In a later media briefing, assigned discussant Dr Fuster said this study really emphasizes the importance of physician judgment when prescribing preventive therapy. "The [beneficial] impact [of a reduction in hard events] is there, but it is not a huge impact," he added. "You have to put in balance the issue of bleeding and discontinuation of the drug." Moreover, "the issue of cost [of ticagrelor vs generic clopidogrel] is not innocuous," he said.

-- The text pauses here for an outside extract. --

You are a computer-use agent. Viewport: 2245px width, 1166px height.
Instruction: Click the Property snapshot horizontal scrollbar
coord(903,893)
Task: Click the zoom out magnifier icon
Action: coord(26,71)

AstraZeneca sponsored the trial and provided a grant to Brigham and Women's Hospital. Bonaca has received through Brigham and Women's Hospital grants and fees from AstraZeneca, Merck, and Roche Diagnostics and grants from GlaxoSmithKline and fees from Bayer. Sabatine has received research grant support through Brigham and Women's Hospital from Abbott Laboratories, Accumetrics, Amgen, AstraZeneca, AstraZeneca–Bristol-Myers Squibb Alliance, BRAHMS, Bristol-Myers Squibb–Sanofi Joint Venture, Critical Diagnostics, Daiichi-Sankyo, diaDexus, Eisai, Genzyme, GlaxoSmithKline, Intarcia, Merck, Nanosphere, Ortho-Clinical Diagnostics, Roche Diagnostics, Sanofi, Singulex, and Takeda; he has consulted for Aegerion, Amgen, AstraZeneca, Bristol-Myers Squibb, Daiichi-Sankyo/Eli Lilly, GlaxoSmithKline, Intarcia, Merck, MyoKardia, Pfizer, Sanofi, Vertex, Zeus, Cubist, and Quest Diagnostics. Disclosures for the coauthors are listed in the article. Keane has no relevant financial relationships.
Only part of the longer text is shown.